Земля воина
Часть 39 из 50 Информация о книге
Для доступа к библиотеке пройдите авторизацию
Рей полон задора и молодого веселья. Здесь и подсказки Возмездия без надобности. Тем более что чем дальше, тем лучше он улавливал настроения и эмоции. Через демона, что ли, — так ведь и в его отсутствие тоже. Рею бы на поединок, покрасоваться перед зрителями, а не десяток в подчинение. Не дорос. Пусть пока походит со знаменем. Должность важная и ответственная.
Неожиданностей не случилось. В принципе и не ожидал пока ничего серьезного. Вот случись неудача или здоровый куш — тут возможны и ссоры с обвинениями. Поэтому он и побеседовал с Франком заранее.
Ну надо же!

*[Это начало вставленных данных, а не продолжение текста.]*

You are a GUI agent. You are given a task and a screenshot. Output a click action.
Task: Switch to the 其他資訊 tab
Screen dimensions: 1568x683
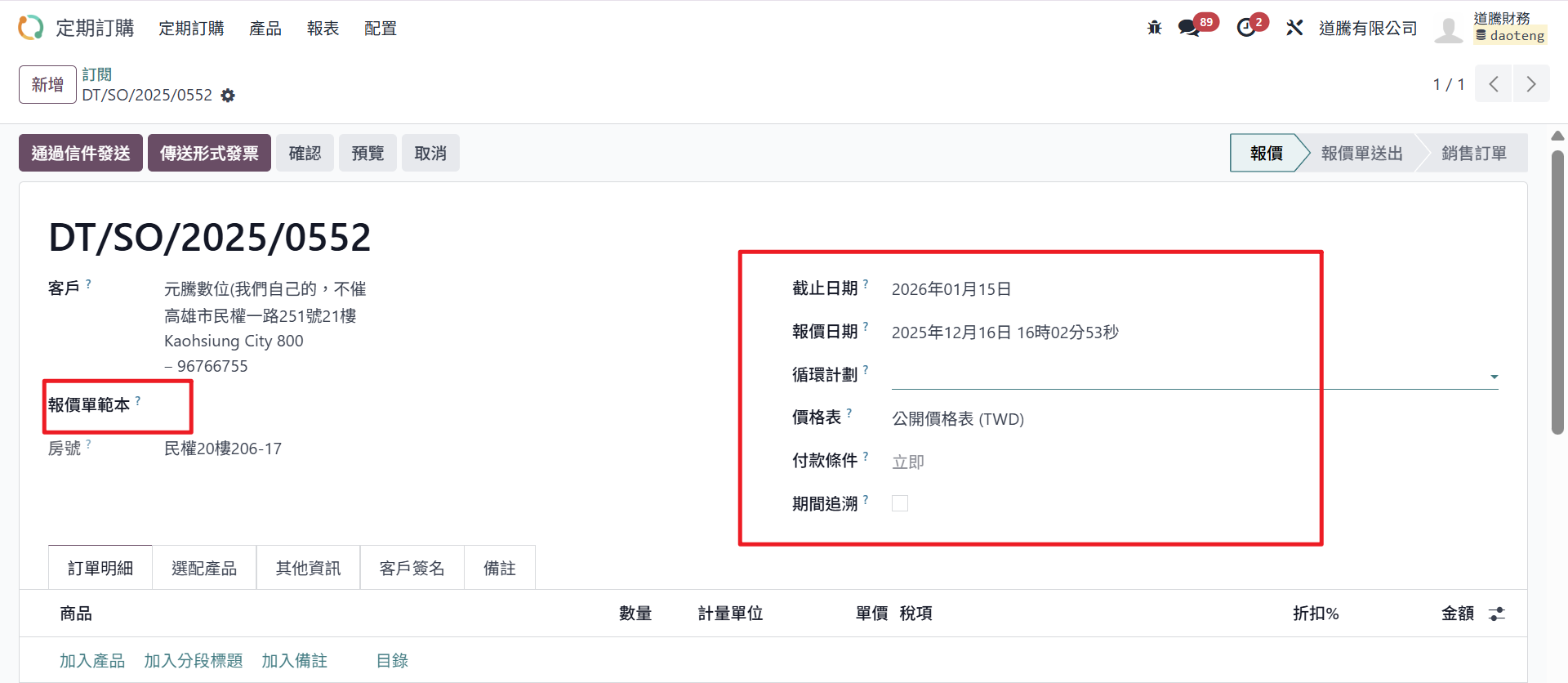[308, 568]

Никак не ожидал. В глубине души он был поражен и уязвлен. Выходит, неправильно оценивал старого знакомого. Хотя какой к демонам старый? С зимы вместе. Еще года нет. Летит время, и груз на плечах все больше. А разве он против? Как раз нет! Ежели жить, так на полный размах. И будь что будет!
Но Франк… Ему бы в театре играть. И ведь скажешь — всерьез обидится. Он природный воин и другой жизни не хочет знать. А ведь как был на публике сильно возмущен отбиранием у него половины сотни. Оставшиеся не способны себя проявить. Ага, сам же и назвал десятников, от которых избавиться необходимо. Не потому что плохие, а из-за золота. Оно в голову здорово шибает, и не каждый способен сопротивляться зову. Только свои и проверенные участвуют — поставил условие.

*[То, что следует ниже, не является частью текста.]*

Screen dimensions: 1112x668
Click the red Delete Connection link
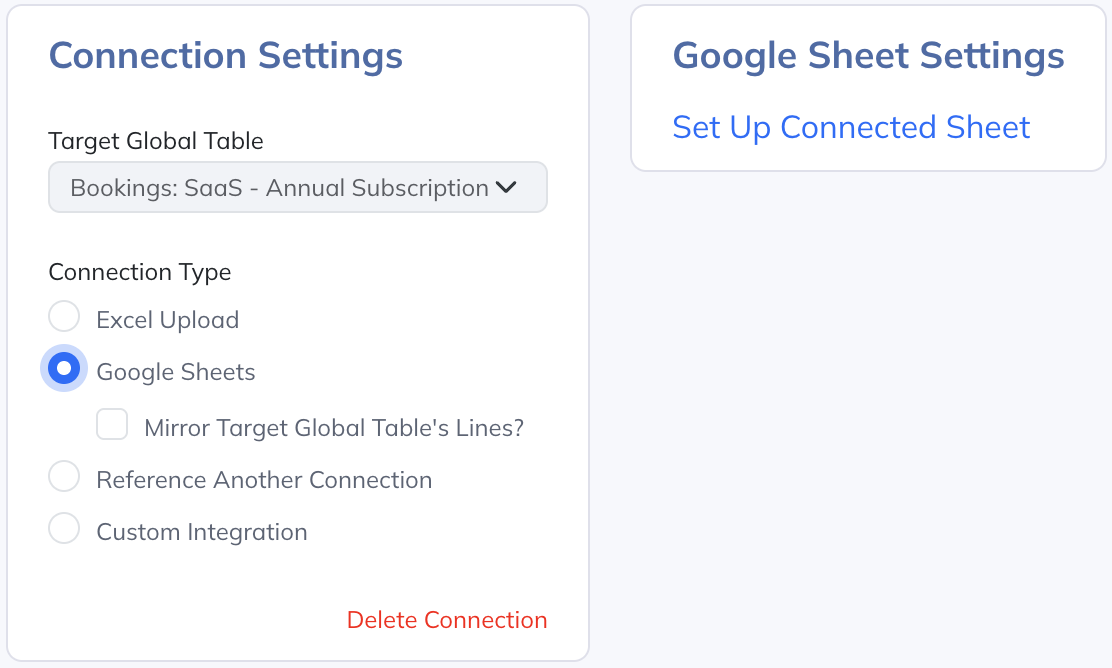[x=447, y=620]
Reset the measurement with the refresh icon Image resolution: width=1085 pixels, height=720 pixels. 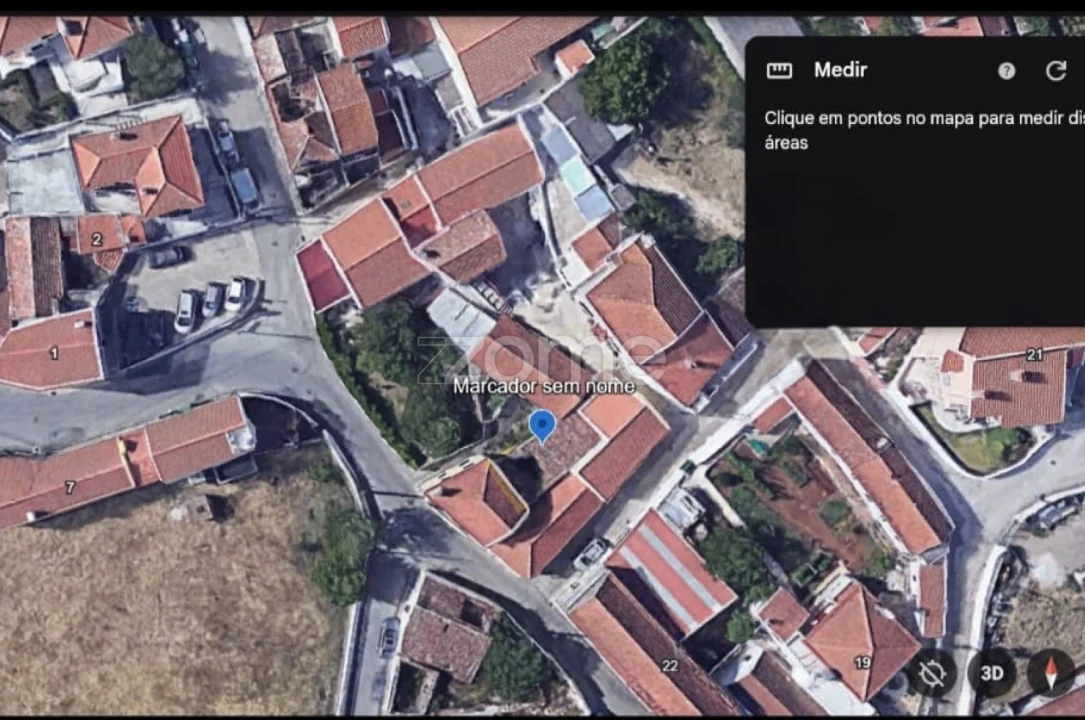click(1055, 71)
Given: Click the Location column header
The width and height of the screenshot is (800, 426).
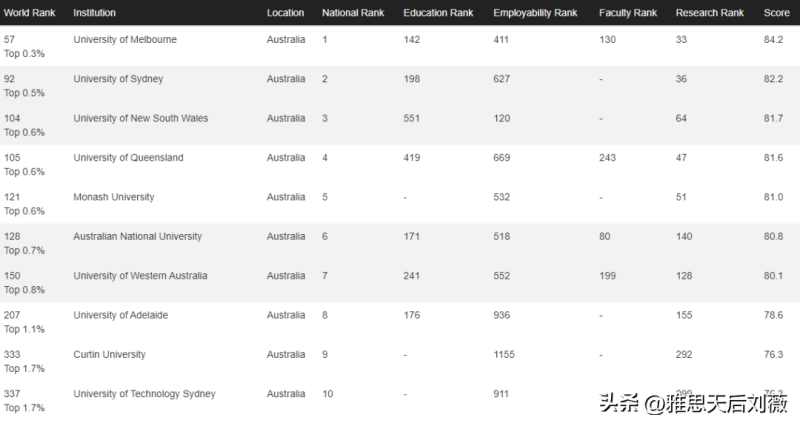Looking at the screenshot, I should click(x=285, y=13).
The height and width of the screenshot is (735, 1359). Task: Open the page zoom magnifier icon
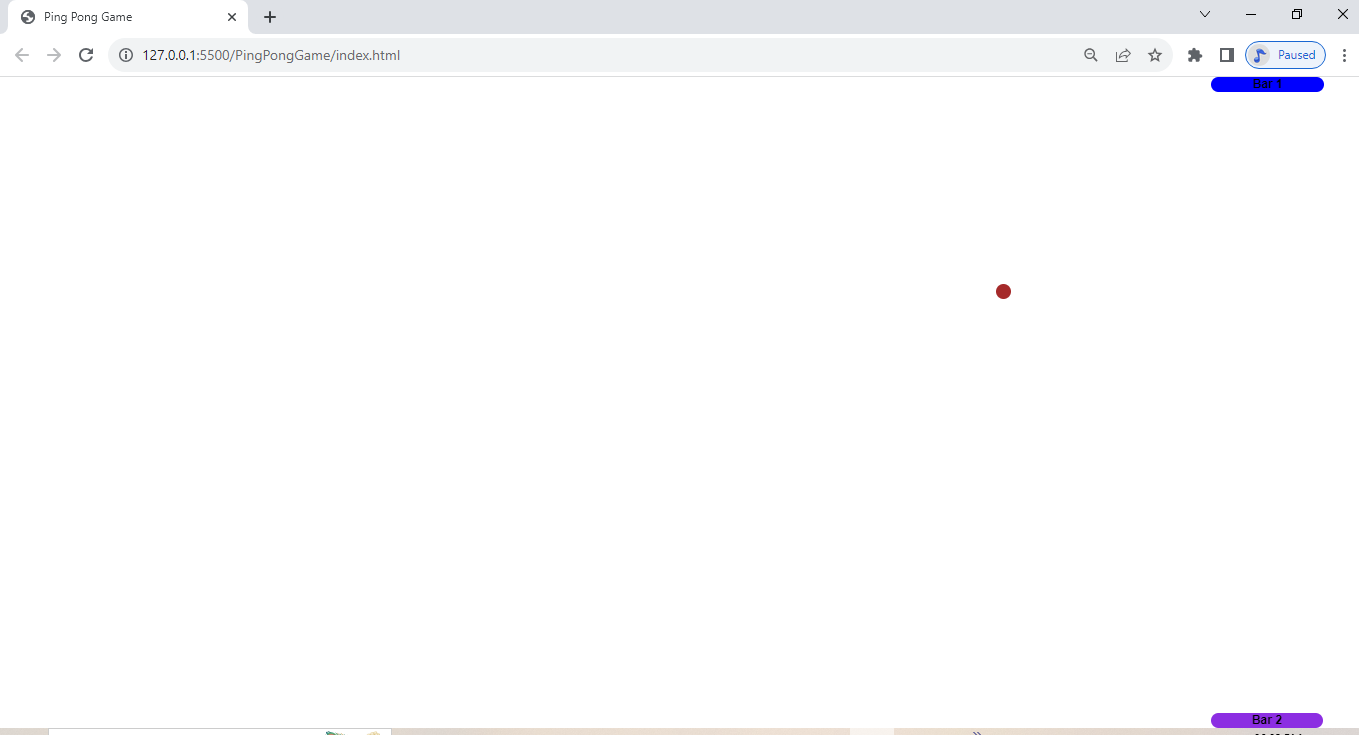click(1091, 55)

Кстати, и Джилу подходящая работенка. Посадить на коней и отдать в подчинение Франку. Ведь без боя такого места не отдадут, а там неплохо не просто вывезти дорогой металл, а и закрепиться. Посторонние с претензиями без надобности.
Дождавшись окончания совещания, в комнату вошла женщина с чашей. Сосуд извлекли явно не из походной телеги. Ничего подобного там оказаться не могло. Везли для скорости наиважнейшие вещи, и не больше. Где-то здесь, уже в городе приобрели. Старинная чаша из серебра, отделанная золотом, со сценками охоты. Типичный северный стиль. Местная работа. Здесь есть прекрасные мастера.
Блор отпил жидкий мед с роскошным привкусом трав, которых он не смог бы назвать при всем желании. Обычно он не хлебал из рук неизвестно кого, но раз Возмездие не реагирует, можно считать, отравы там не имеется. Хотя в голову шибает здорово. Старинный и выдержанный напиток. Не из трактира.
Поставил чашу на стол, не возвращая служанке, и впервые посмотрел на нее прямо. Золотистые волосы на плечах, платье не из дешевого полотна. Большая грудь и тонкая талия. Руки не из перетруженных работой. То есть, безусловно, кучи служанок раньше не имела и кое-что может, а все же не крестьянка прямо с поля. Она была очень красива, как прекрасна женщина уже зрелая и взрослая. Отнюдь не малолетняя девочка. И при этом, в довершение впечатления, ошейник на шее.
Не из тех, что напяливали здешние на рабов. Не грубый металл, оставляющий навечно потертости, мозоли и раны на горле, отчего не скроешь, кем ты был. Обычный кожаный, как на собаку надевают. При желании можно и снять. Ну если очень хочешь сбежать. Пойманной поставят клеймо на лоб. А могут и не догнать. Да только женщина-горичанка в лагере федератов без ошейника с бляшкой, где зафиксировано имя владельца, станет добычей первого встречного.
Не всегда спасет и ошейник, но все же разница существенная. Особенно когда она принадлежит командующему. Правда, он совершенно не помнил ни ее, ни когда получил из общей доли добычи — занят был. В наличии власти имеются и существенные преимущества. Всегда найдутся готовые услужить.
— И как тебя зовут? — спросил без особого интереса.
— Крилина, — ответила она с готовностью. Глазки наивные, и вид вдруг стал при отсутствии внешних изменений ужасно завлекательным. Только женщины так умеют. Спинку выпрямить, ногу отставить, и все вроде бы случайно, а вместо рабыни — владетельная леди.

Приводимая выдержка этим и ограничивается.